Sunday 11 November 2018

Egging on at Hallowe'en (Nov 14)



“If you don’t like the weather, wait a minute”

                                    by Robert LaFrance

            Some people actually like winter, and those people should be deported to Nunavut or the farthest reaches of the Northwest Territories. Perhaps Mars.
            As for me, my mind goes all kablooey when the snow and blustery weather starts, like yesterday. I got up about 8:00 am and went downstairs to find that the wind had blown open the door between the kitchen and the shed and it was about ninety below in there. It was a Monday of course.
            Then there was the matter of opening the can of dogfood. The dog Minnie’s food comes in one of those no-name ones, the paper on the can coloured yellow, and right beside it in the cupboard was a can the same size and colour - Pineapple tidbits.
            Do I need to say any more? I blame it on the impending winter. My brain had already started to shrink.
            It is said about the Maritimes, if you don’t like the weather, wait a minute. Forget that old saying. Winter is here, and waiting a minute ain’t going to help.
                                                *********************
            I thought I had heard every story there was having to do with Hallowe’en night but there was one I missed.
            The stories I was involved in usually had to do with throwing rotten tomatoes at my cousin’s car as he passed by our house on his way to church or somewhere equally GOOD, or maybe watching one of my criminal pals calling the police with a complaint about noise being made by some 89-year-old lady somewhere.
            The story I am about to tell you about occurred in the mid-1960s but I just heard it last week. A young chap (my age then but somehow younger now) from Aroostook was telling me about The Great Hallowe’en Egg Caper.

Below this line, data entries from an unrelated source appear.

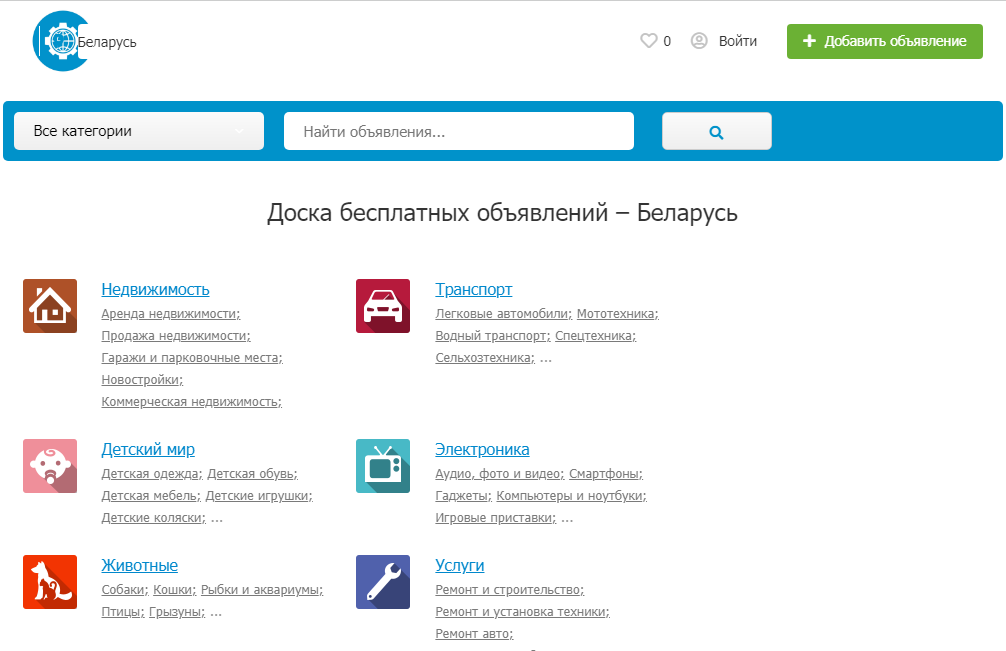Click the Добавить объявление button
1006x651 pixels.
pyautogui.click(x=884, y=41)
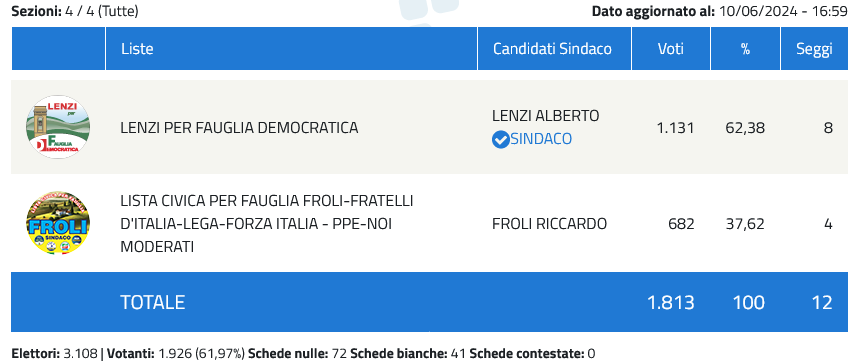Click the TOTALE row label

click(152, 302)
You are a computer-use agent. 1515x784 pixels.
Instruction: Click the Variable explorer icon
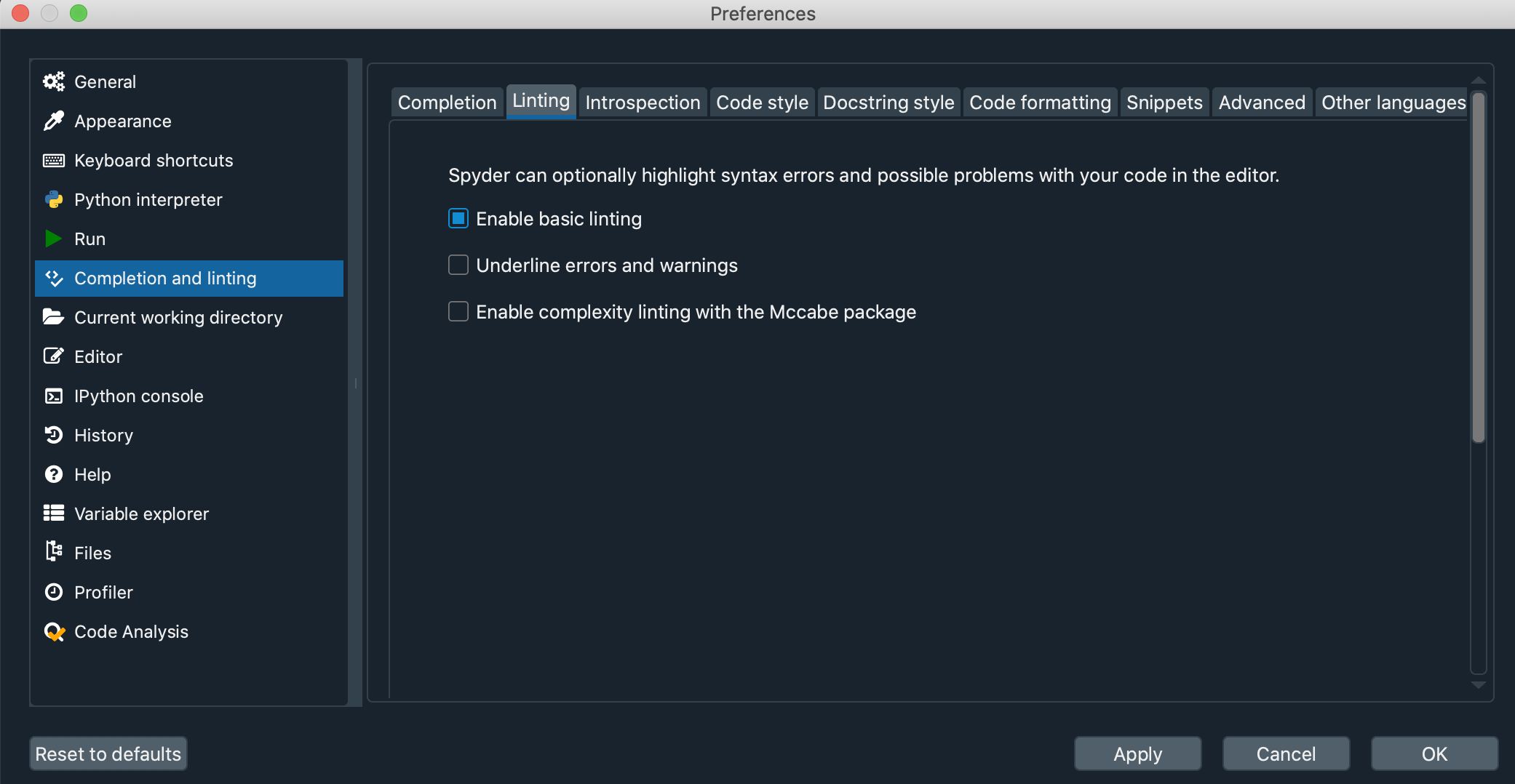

The story goes to show just what kind of preparations some people were willing to make just for a prank.
            There are lots of stories about young scamps, so to speak, climbing up on top of the bridge from Perth to Andover (It became Perth-Andover in November 1966) and tossing eggs down onto the windshields of passing cars whose drivers and passengers were not pleased at the job they had to do when they got home. I never heard of one of these high-level hoodlums being caught, but if I had been in an egged car I would not have chased the egg pitchers around the scaffolding of that bridge. Concrete is hard on the head come October 31.
            To get to the story I just heard, my friend Steve (or so we’ll call him) said that he and his pal Owney (ditto) would go to Perth after dark three or four times in the days just before Hallowe’en, borrow a ladder from Charley Willett’s ESSO station next to the Bank of Montreal, and take up three or four dozen eggs each time to the roof of the bank, now called BMO.
            “We had a great time,” recalled Steve last week, “and we never did get caught. We egged a thousand cars in those three years or so. We egged police cars, threw eggs at dogs and cats who were so stupid they stopped to lick up the eggs, and we egged Father Ronny’s Jeep. He stopped right there – not a good move – and started swearing but he didn’t know who to swear at. So Heaven rained down a few more eggs on him. See you later.”
            That’s not the end of the story. A few minutes later retired police officer George Pattersine came out of the library. “I see you were talking to Steve and he was pointing to the roof of the bank. I’ll bet he was talking about throwing eggs from up there onto cars, people and animals.” I didn’t say anything. Discretion is my middle name, which sometimes confuses my relatives.
            “He thought we didn’t know anything about him and young Owney doing that,” George continued, “but we knew exactly who it was. Not at first, but the last time they did it. My constable, who later became a judge, figured it out that time and sneaked out and hid their ladder. It was cold that night too. They didn’t get down until Charlie Willett came to work the next morning.”
                                    *********************************
            Moving away from the subject of Hallowe’en for another year, several people have commented on my new hunter’s orange coat with the reflective white tape. I am not sure why they felt the need to comment on my personal attire, but there it is.
            A few days after my new coat arrived I was talking to my wife’s friend Mona who commented that, at last, someone could truthfully say that I am bright. I appreciated the thought that went into that remark.
            Another comment I appreciated was from a (former) friend of mine, who said I must have the only coat visible from the moon. One of the few man-or-woman-made objects like that, along with the Great Wall of China and Donald Trump’s mouth.